Strada bloccata per 7 anni «Una città senza regole»

13 Novembre 2015

MONTESILVANO. Lo «scempio edilizio» di cui Montesilvano è protagonista è da attribuire alla cattiva amministrazione del centrosinistra. Ne è convinto il neo consigliere Mauro Orsini, che interviene...

MONTESILVANO. Lo «scempio edilizio» di cui Montesilvano è protagonista è da attribuire alla cattiva amministrazione del centrosinistra. Ne è convinto il neo consigliere Mauro Orsini, che interviene sul caso di via Toti, approdato ieri in commissione Vigilanza, dove un costruttore ha bloccato per oltre 7 anni una strada del centro cittadino a causa di un cantiere rimasto fermo per i ricorsi al Tar da parte dei confinanti.

«Questo è l’emblema dell’insana politica perpetrata dal centrosinistra in materia urbanistica», commenta. «Attraverso i Pue (piani urbanistici esecutivi) hanno consentito la cementificazione selvaggia con palazzoni realizzati anche in pieno centro, con le conseguenti controversie legali tra costruttori e confinanti». Secondo Orsini, «lo scempio ha distrutto i sogni e il futuro di una città che dall’ultimo “piano regalatore”del 1999, ha subìto una lenta agonia fino alla morte». Ed è proprio a causa della cattiva politica del centrosinistra che, a detta del consigliere, «Montesilvano non ha più un’identità turistica».

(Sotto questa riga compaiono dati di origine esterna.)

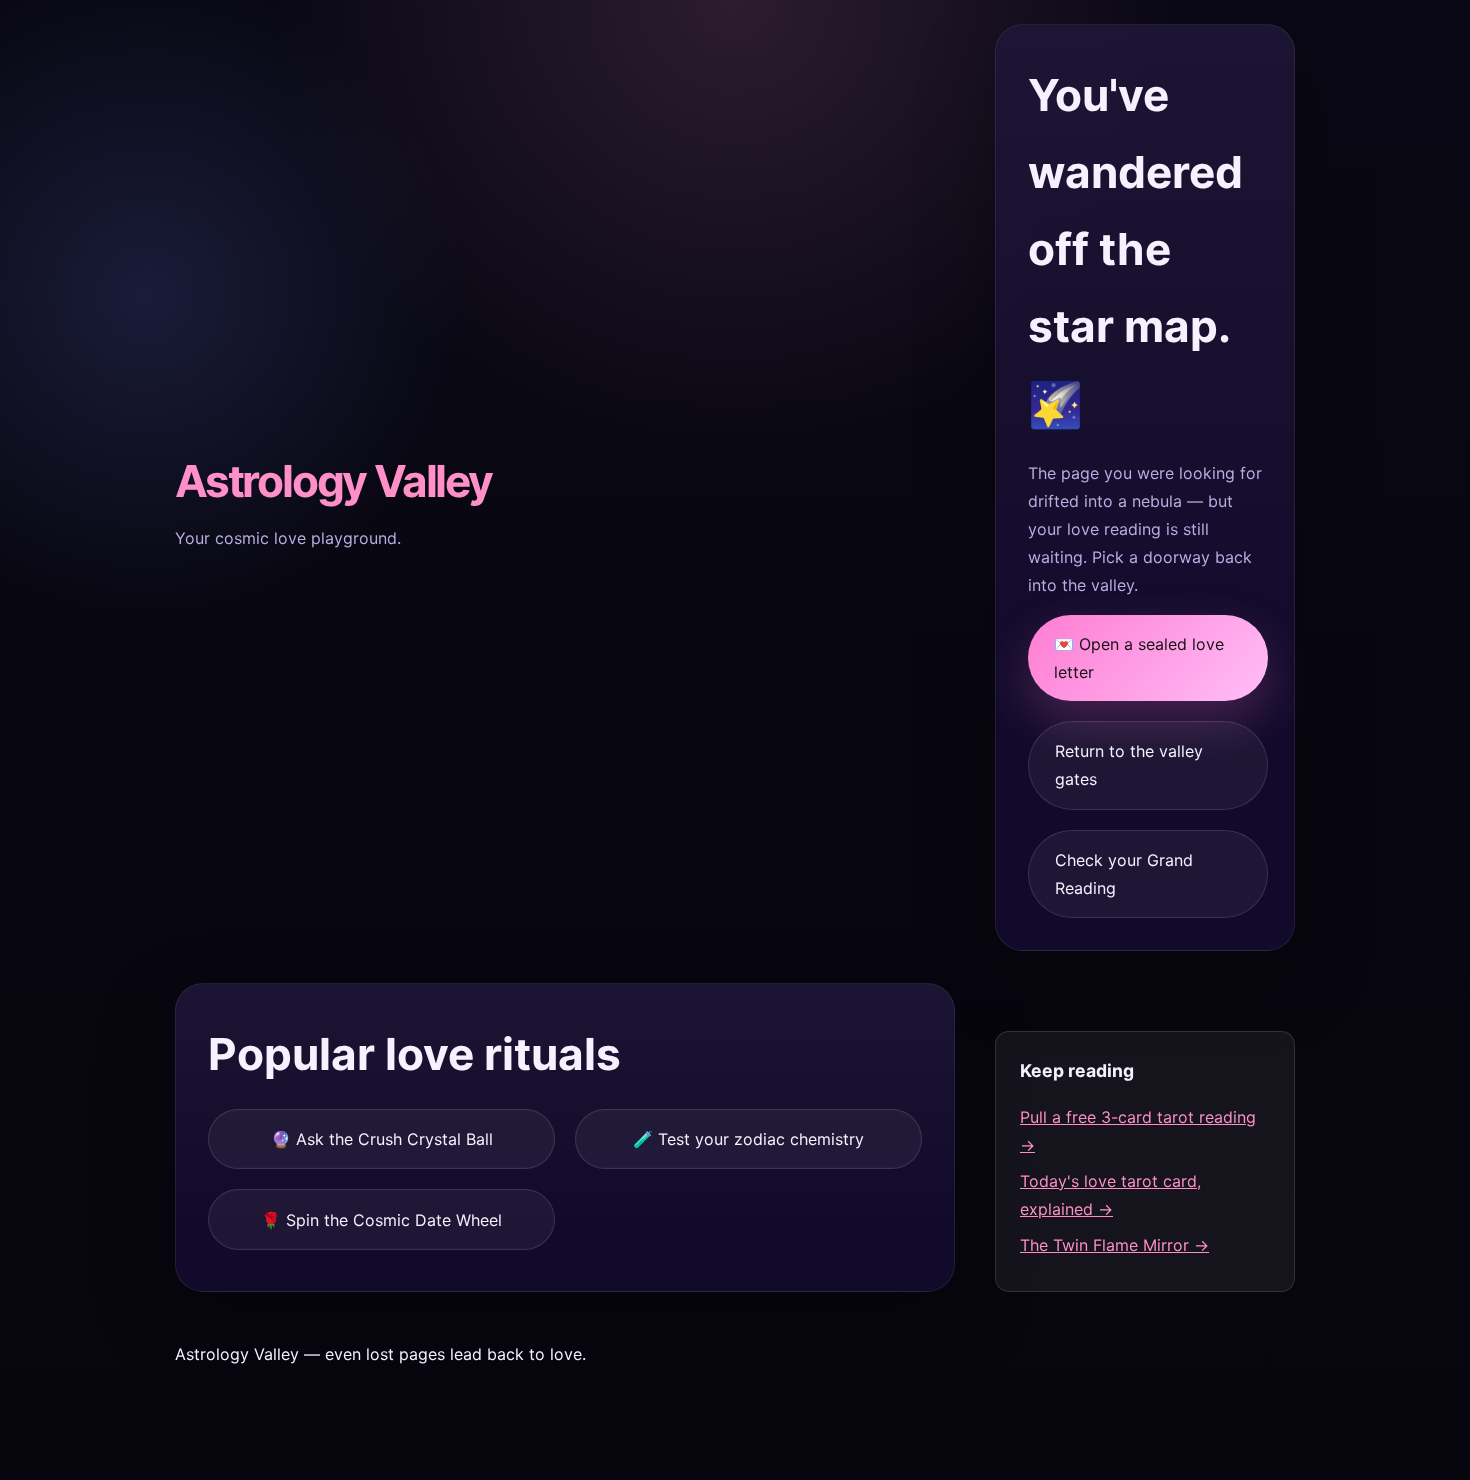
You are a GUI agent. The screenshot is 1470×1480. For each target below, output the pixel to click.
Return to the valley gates (1129, 765)
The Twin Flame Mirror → (1114, 1245)
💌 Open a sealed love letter (1139, 658)
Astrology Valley (333, 481)
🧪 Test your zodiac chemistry (748, 1139)
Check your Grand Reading (1124, 874)
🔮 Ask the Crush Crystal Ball (382, 1139)
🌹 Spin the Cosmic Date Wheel (381, 1220)
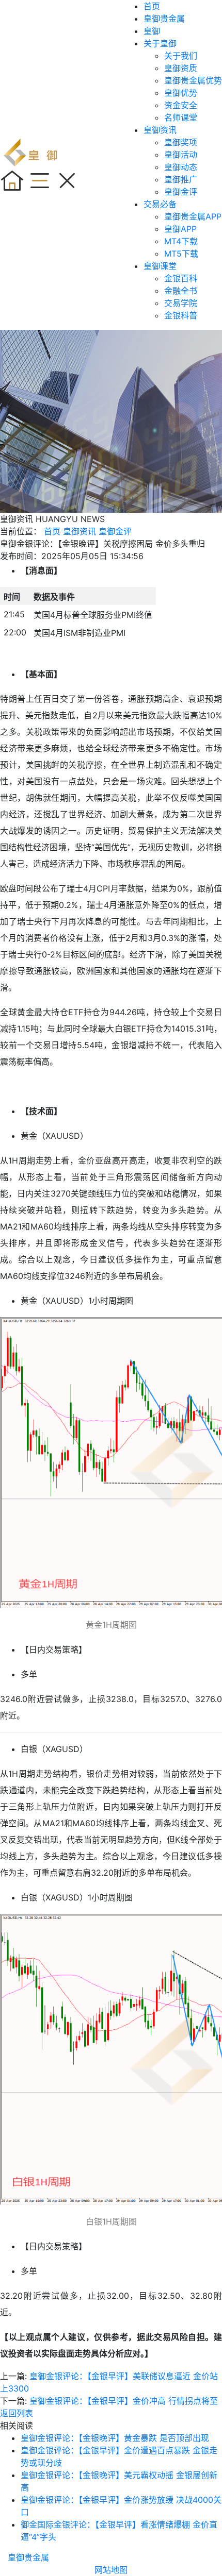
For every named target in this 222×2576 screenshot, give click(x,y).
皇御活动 (180, 154)
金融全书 (180, 290)
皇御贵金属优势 (193, 80)
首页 (152, 6)
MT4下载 (181, 241)
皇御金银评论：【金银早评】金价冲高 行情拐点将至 (123, 2401)
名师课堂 (180, 117)
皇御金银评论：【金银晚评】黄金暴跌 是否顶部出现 (115, 2438)
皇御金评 (180, 192)
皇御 (152, 31)
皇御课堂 (160, 266)
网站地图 (111, 2570)
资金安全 (180, 105)
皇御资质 (180, 68)
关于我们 (180, 55)
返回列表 (16, 2413)
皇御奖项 (180, 142)
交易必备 (160, 204)
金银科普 (180, 315)
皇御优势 (180, 93)
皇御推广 (180, 179)
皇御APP (180, 229)
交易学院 (180, 303)
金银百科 (180, 278)
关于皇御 (160, 43)
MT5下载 (181, 253)
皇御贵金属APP (192, 216)
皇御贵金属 (164, 18)
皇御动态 (180, 167)
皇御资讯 (160, 130)
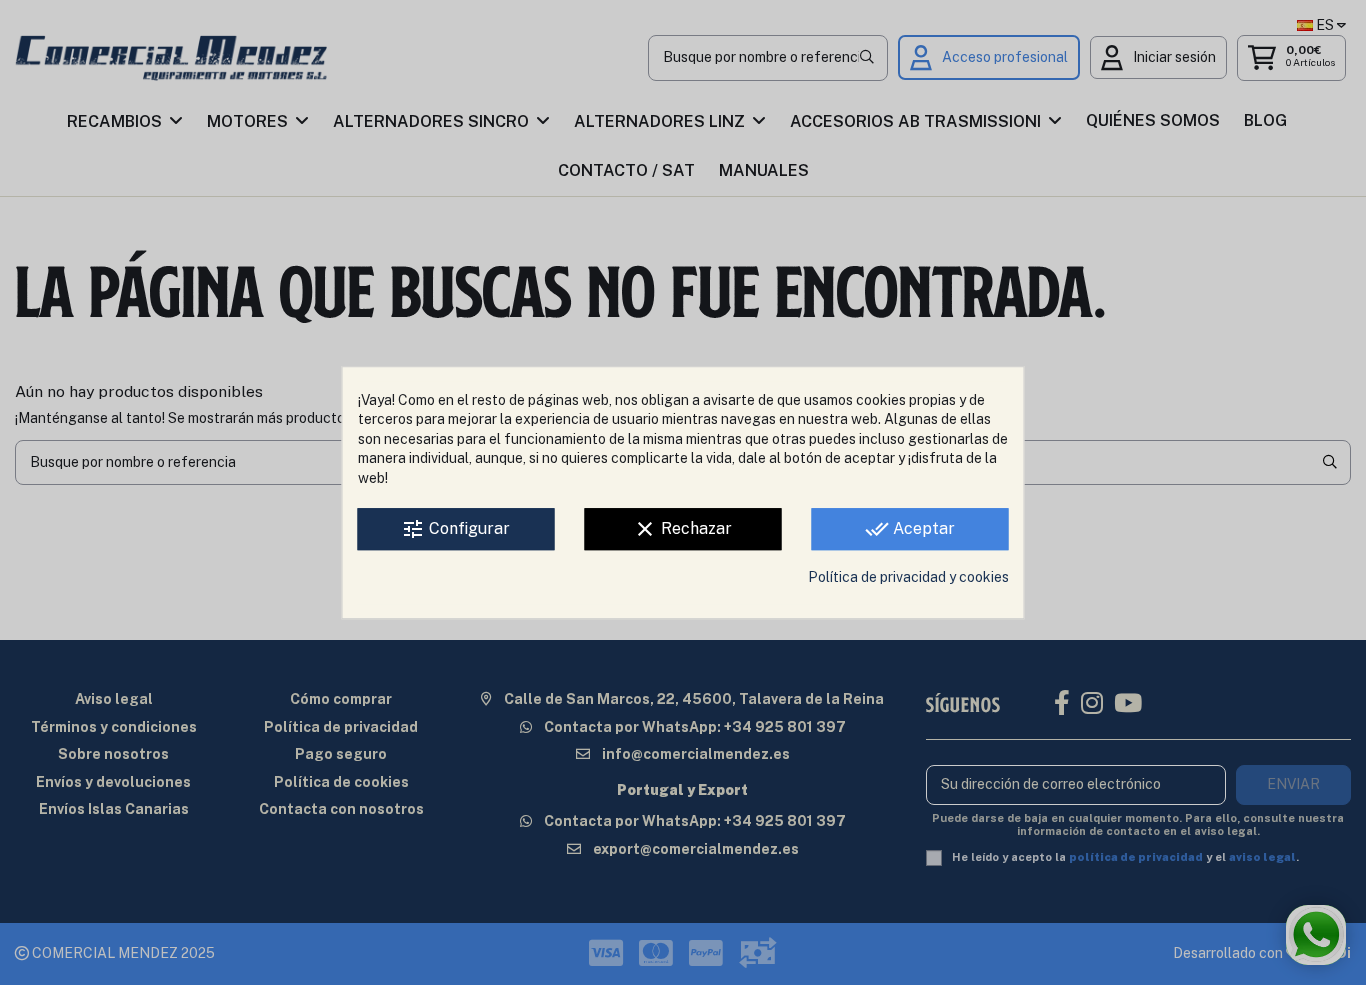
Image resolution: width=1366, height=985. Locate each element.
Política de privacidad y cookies (908, 578)
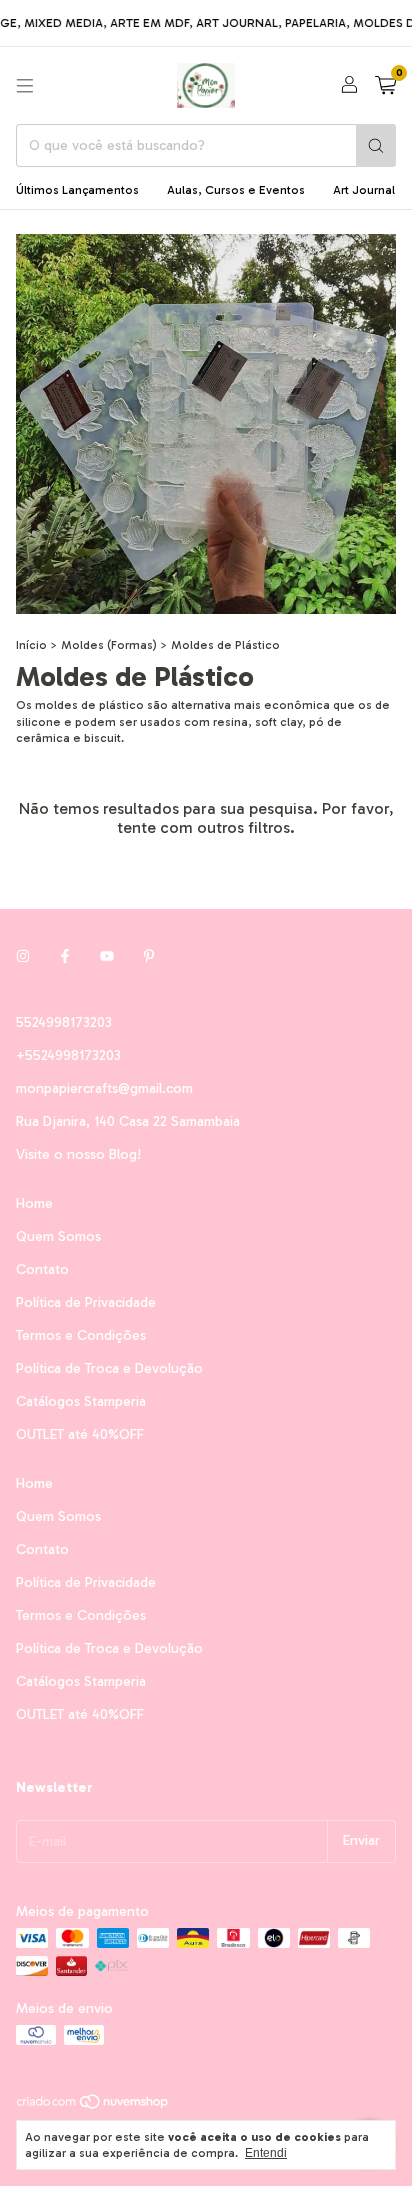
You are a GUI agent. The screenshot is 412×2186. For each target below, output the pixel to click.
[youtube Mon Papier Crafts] (107, 957)
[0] (385, 86)
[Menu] (25, 86)
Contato (42, 1269)
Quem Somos (58, 1236)
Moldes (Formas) (109, 645)
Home (34, 1203)
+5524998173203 (68, 1055)
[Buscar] (376, 145)
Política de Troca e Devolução (109, 1368)
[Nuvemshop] (93, 2106)
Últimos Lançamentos (77, 190)
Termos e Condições (81, 1335)
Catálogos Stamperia (81, 1401)
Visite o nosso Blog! (78, 1154)
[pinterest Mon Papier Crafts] (149, 957)
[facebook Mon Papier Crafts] (65, 957)
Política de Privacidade (86, 1302)
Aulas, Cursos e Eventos (236, 190)
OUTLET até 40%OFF (80, 1434)
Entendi (266, 2153)
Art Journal (364, 190)
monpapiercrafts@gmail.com (104, 1088)
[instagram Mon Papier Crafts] (23, 957)
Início (31, 645)
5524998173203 (64, 1022)
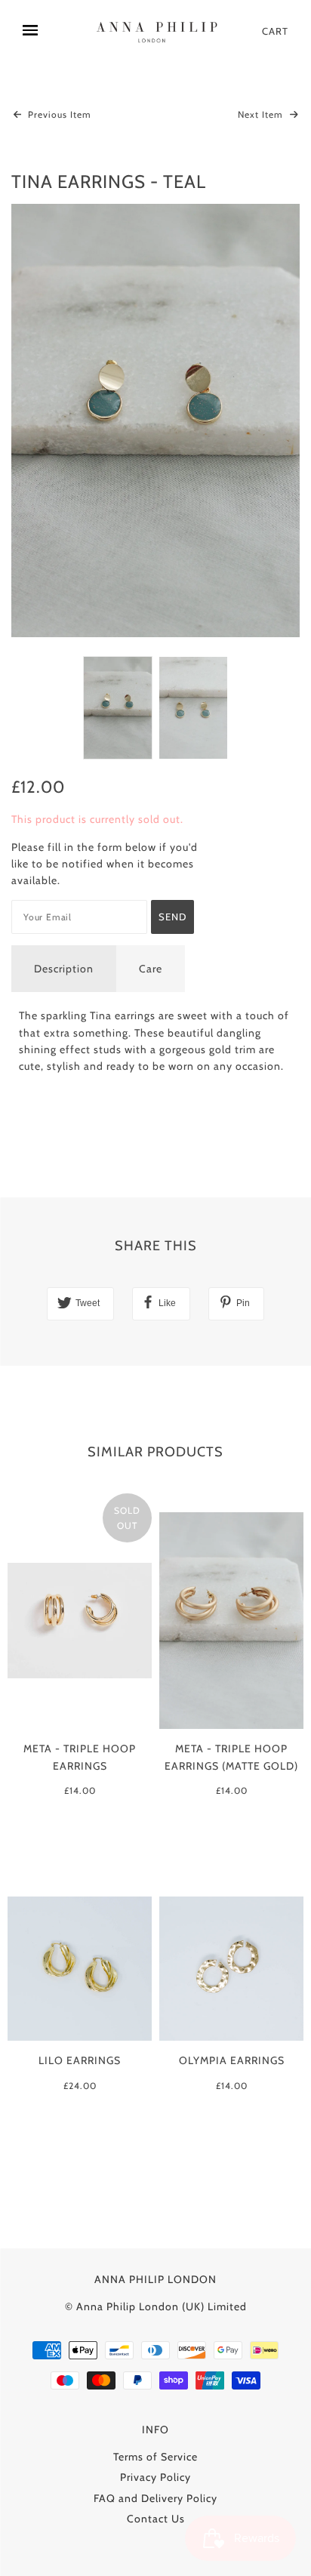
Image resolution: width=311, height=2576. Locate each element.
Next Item (262, 114)
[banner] (159, 31)
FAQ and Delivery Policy (155, 2498)
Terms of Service (155, 2457)
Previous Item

Ad affrontare il tema dei “palazzoni” è anche il consigliere, Gabriele Di Stefano, che più volte ha puntato il dito contro il caso di via Marsica, dove piccole casette sono state messe in ombra da palazzi di 7 piani. In particolare l’amministratore ha presentato una mozione in cui chiede al Consiglio comunale di apportare modifiche alle norme tecniche di attuazione (Nta) del piano regolatore (approvate nel 2001) che, a causa della difficoltà di interpretazione, avrebbero «generato equivoci a danno della collettività con risultati disastrosi sotto il profilo dell’equilibrio urbanistico della città».

Le modifiche sollecitate da Di Stefano riguardano soprattutto le cosiddette sottozone B3, citate in due diversi articoli delle Nta in contrasto tra loro. Ed è proprio su questa difficoltà di interpretazione che, a detta del consigliere, finora i costruttori avrebbero agito nel loro personale interesse, nell’ambito delle demolizioni e successive riedificazioni degli edifici, aumentando la cubatura più del limite previsto per legge.

Per questa ragione, Di Stefano, rifacendosi anche a una sollecitazione del commissario straordinario nel 2007, chiede di mettere fine a questi equivoci, eliminando alcuni passaggi e inserendo degli esempi «che non diano più adito a diverse interpretazioni».

A tal proposito l’amministratore cita anche il parere tecnico espresso dal settore legale dell’ente che, su sollecitazione di una ditta di costruzioni nel 2009, già evidenziava come ci si trovasse di fronte a un «errore materiale» del Consiglio comunale. (a.l.)